- Opening Delimiter -

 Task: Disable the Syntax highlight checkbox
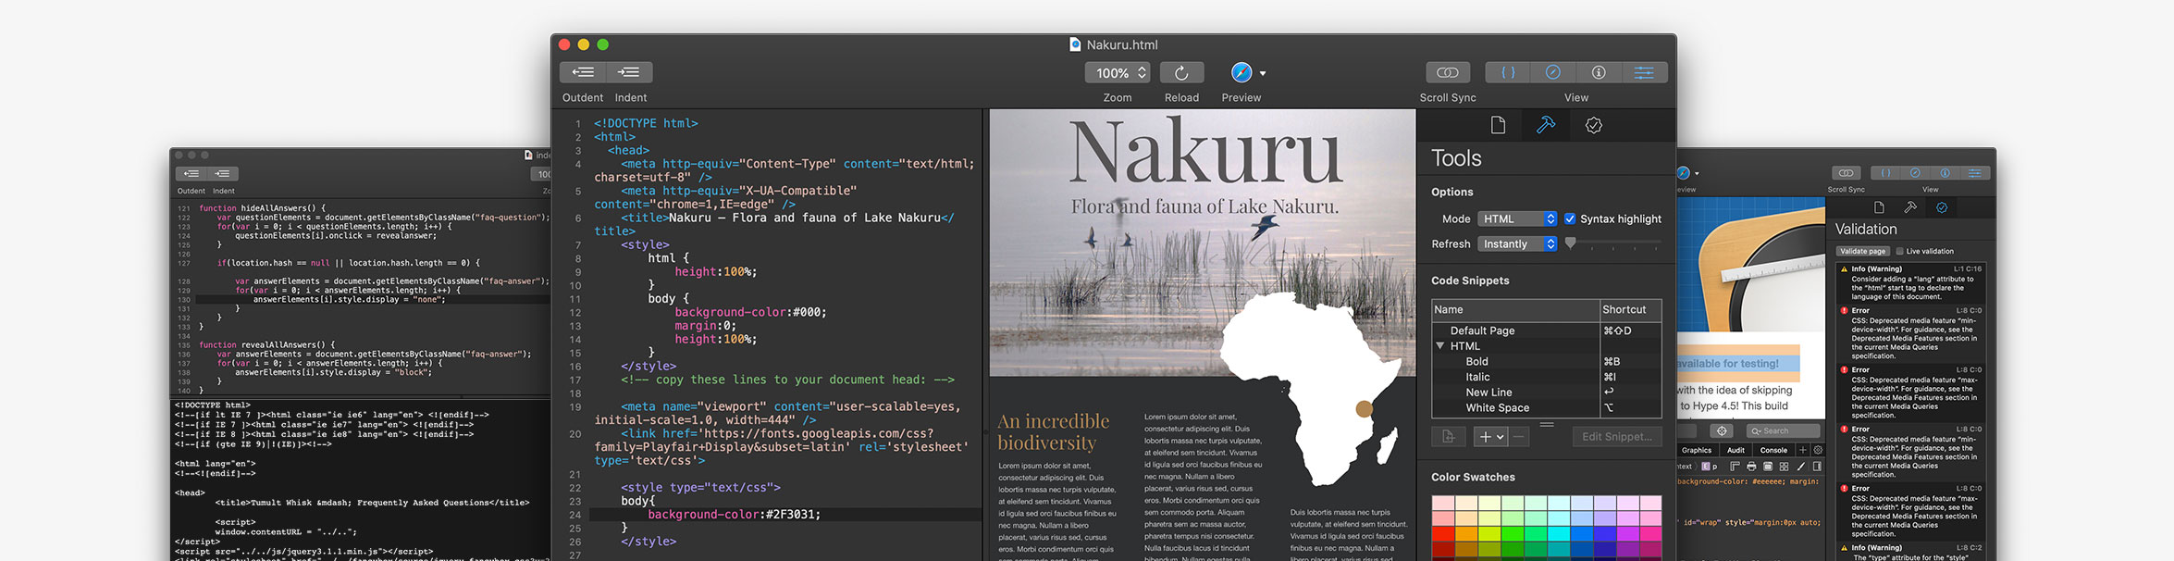1570,219
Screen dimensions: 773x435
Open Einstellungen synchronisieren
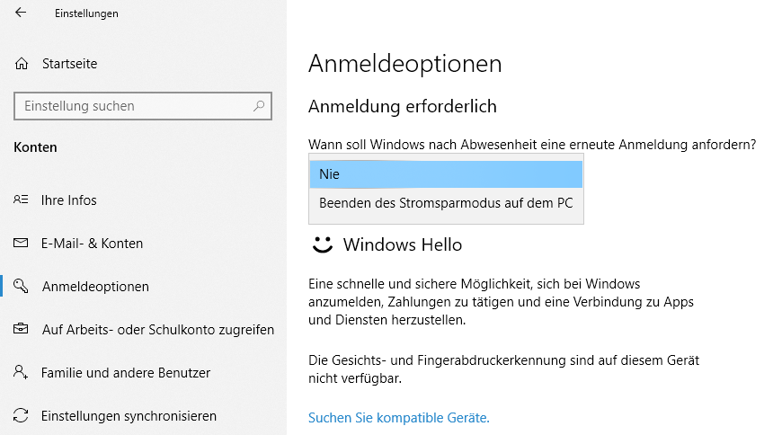click(129, 416)
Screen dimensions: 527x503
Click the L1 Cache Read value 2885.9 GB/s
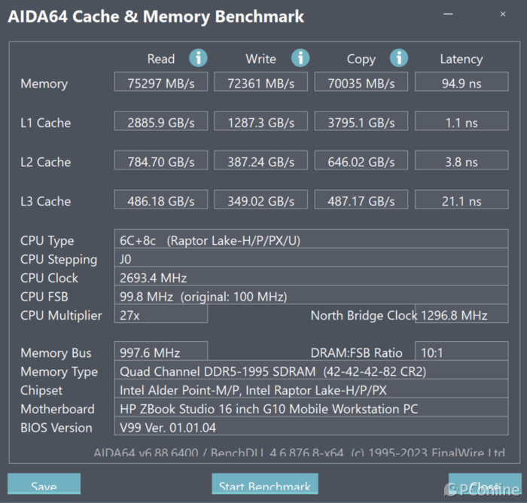pyautogui.click(x=161, y=123)
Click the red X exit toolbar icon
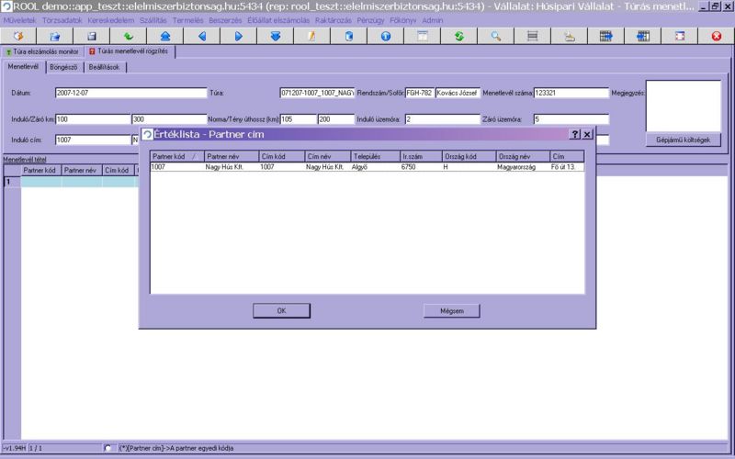Screen dimensions: 735x459 [717, 37]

- Closing Delimiter -

▶ _Work to be completed_
Write out all the entries exactly, except for the pictures.

▶ _Task output_
 Task: Disable the Syntax highlight checkbox
1570,219
Screen dimensions: 773x435
Open Einstellungen synchronisieren
click(129, 416)
Screen dimensions: 527x503
Click the L1 Cache Read value 2885.9 GB/s
pyautogui.click(x=161, y=123)
Click the red X exit toolbar icon
Screen dimensions: 735x459 [717, 37]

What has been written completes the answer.